During the hearing, Comer pointed the finger at Democrats, particularly Sen. Chuck Schumer, D-Ny. He attacked Schumer for allegedly allowing the Show Up Act to “gather dust.” The bill would return the remote work of federal employees to “pre-pandemic levels.”
“The Government Accountability Office found that 17 of the 24 largest federal agency headquarters in the DC area were less than 25% occupied, some well below 25% occupied. A separate study by the Public Buildings Reform Committee found that occupancy rates were only half at 12%, 12% occupancy,” said Comer at the hearing. “Taxpayers’ money is wasted on the lease and maintenance of this expensive, empty business premises.”

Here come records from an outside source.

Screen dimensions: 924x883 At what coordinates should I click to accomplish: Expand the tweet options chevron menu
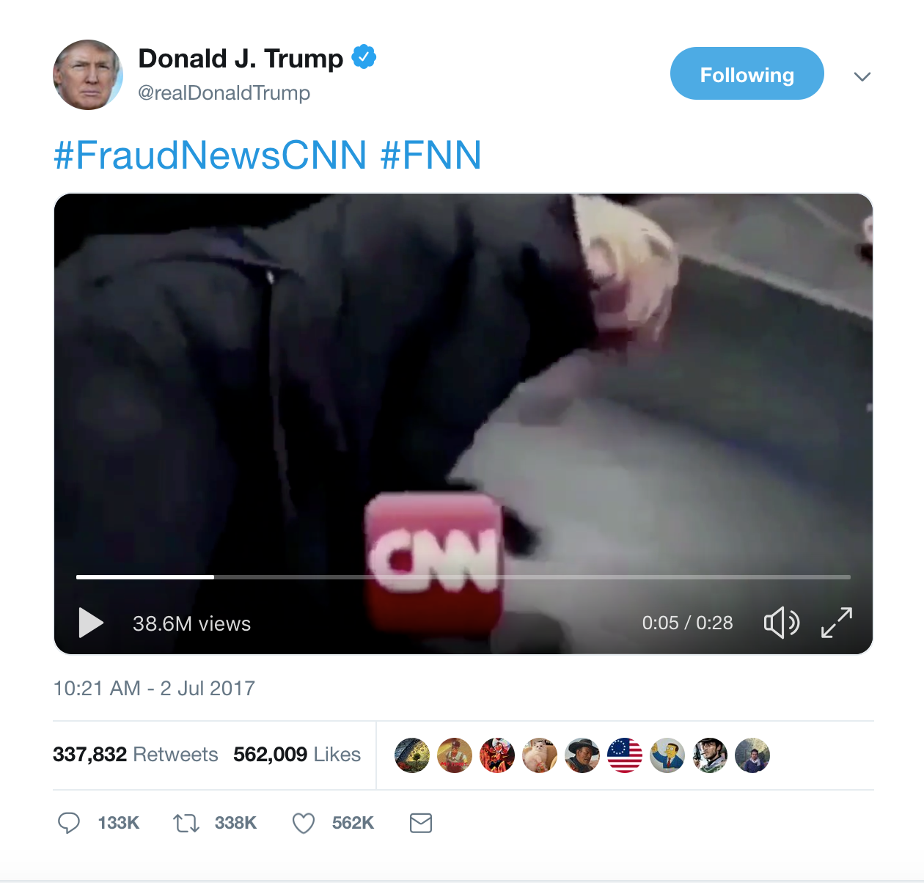[862, 76]
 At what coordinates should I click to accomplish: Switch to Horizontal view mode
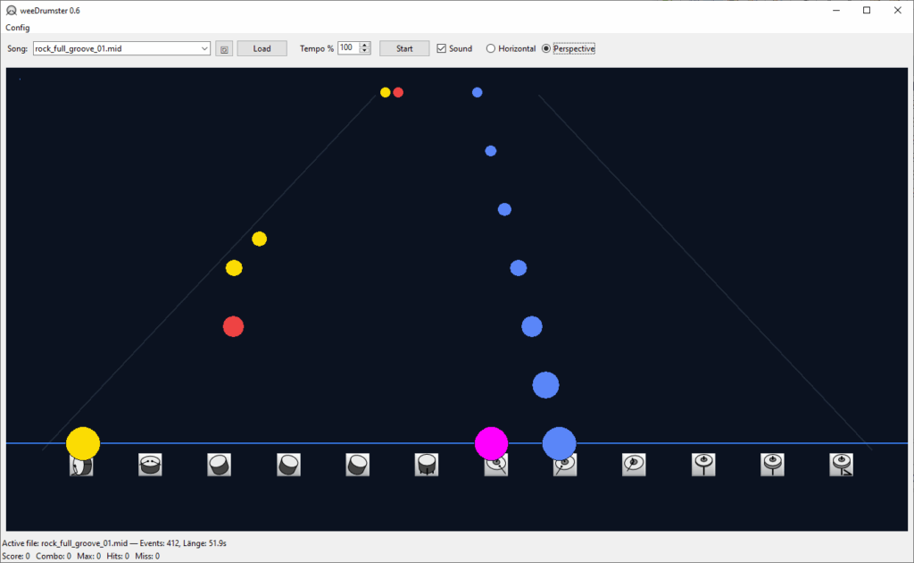pos(491,48)
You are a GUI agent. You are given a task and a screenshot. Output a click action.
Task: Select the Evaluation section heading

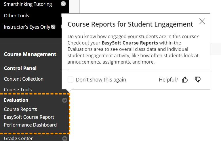click(x=16, y=100)
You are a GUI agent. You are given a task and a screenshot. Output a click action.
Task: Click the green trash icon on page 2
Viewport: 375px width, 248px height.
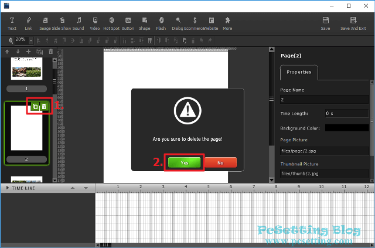tap(44, 106)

The commission wrote in its report that Trump is inheriting a “largely absent workforce,” blaming an “ingrained” telecommuting policy. the Biden administration.
Comer also noted that the telecommuting policy for federal workers has resulted in a “lack of foot traffic” that is “economically disastrous” for D.C., something Mayor Muriel Bowser also pointed out. Bowser has been “begging the White House to change” the telecommuting policy for nearly two years.
In fact, the Democratic lawmaker met with President-elect Trump to discuss what could be done with “underutilized federal buildings” around the city.
Bowser expressed optimism after the Dec. 30 meeting, saying that both she and Trump “want Washington, DC, to be the best, most beautiful city in the world, and we want the capital to reflect the strength of our nation.”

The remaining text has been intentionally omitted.